Al Amal
- Type: Weekly newspaper
- Owner: Kataeb Party
- Founded: 1939; 86 years ago
- Political alignment: Right-wing political stance
- Language: Arabic; French;
- Headquarters: Beirut
- Country: Lebanon
- Sister newspapers: Le Reveil; Action;

= Al Amal (Lebanon) =

Lebanese newspaper

Al Amal (العمل) is a long-running Arabic Lebanese newspaper affiliated with the Kataeb Party. It is published in Arabic and in French on a weekly basis in Beirut, Lebanon.

==History and profile==
Al Amal was founded in 1939. The paper is headquartered in Beirut, and had Arabic and French editions. It is the official publication of the Kataeb Party, also known as Phalangist Party, and has a right-wing approach. In the early period the publisher of the paper was Pierre Gemayel, leader of the Kataeb Party. Until 1946 Al Amal was distributed with another Kataeb paper entitled Action which was published in French. From 21 November 1946 Al Amal became an Arabic daily newspaper, and Action was made a separate French-language weekly newspaper on 3 October 1948.

Its major function is to convey the party's views and ideas. In the 1940s Al Amal frequently published anti-Israeli news and articles. From 1945 it also frequently criticized the Lebanese government. The membership of the Kataeb Party significantly increased following the crisis in 1958 which also increased the significance of the paper. However, during this turmoil Fuad Haddad, editor-in-chief of Al Amal, was kidnapped on 23 September. Subscription to the newspaper became compulsory for all Kataeb Party members in 1966.

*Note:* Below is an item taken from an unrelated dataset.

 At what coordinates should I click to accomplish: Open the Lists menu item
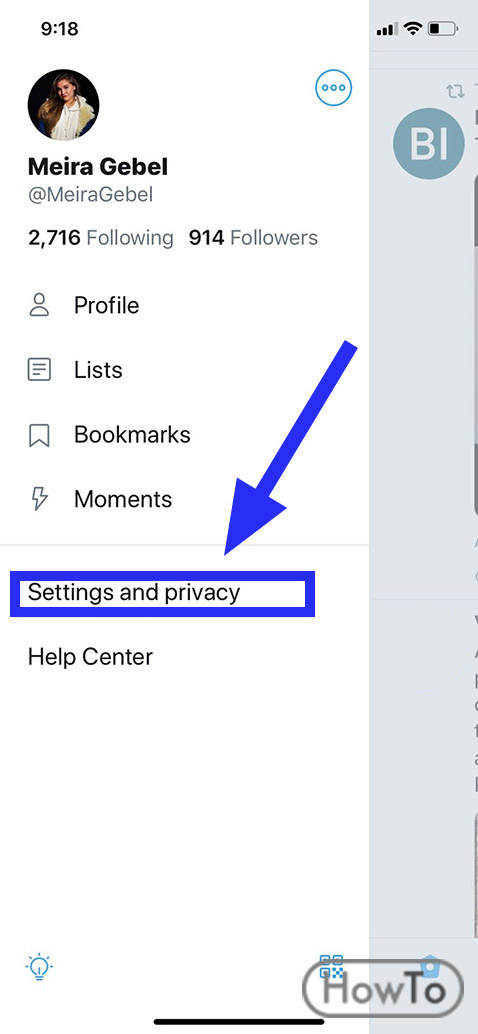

The paper had an oppositional stance against the Palestinian refugees in the country in 1980. In the 1980s Al Amal was published daily, but later its frequency was switched to weekly. In October 1985 Elie Hobeika, a militia commander, unsuccessfully attempted to suspend the publication of Al Amal. However, he seized the headquarters of Le Reveil, a French-language daily founded by Amine Gemayel. Following the control of the party by the Lebanese Forces, namely Elie Hobeika and Samir Geagea, Al Amal was for a time temporarily controlled by the group in 1986, but now reflects solely the points of view of the Phalange which is its license holder.

The circulation of Al Amal was 35,000 copies in the beginning of the 2000s.

==Editors and contributors==
The long-term editors-in-chief of the paper were Elias Rababi and Joseph Abu Khalil. Both were also the leading figures of the Phalangist Party in the 1940s. Another editor-in-chief of Al Amal was Fuad Haddad who was abducted while serving in the post on 23 September 1958. Lebanese caricaturist Pierre Sadek contributed to the newspaper.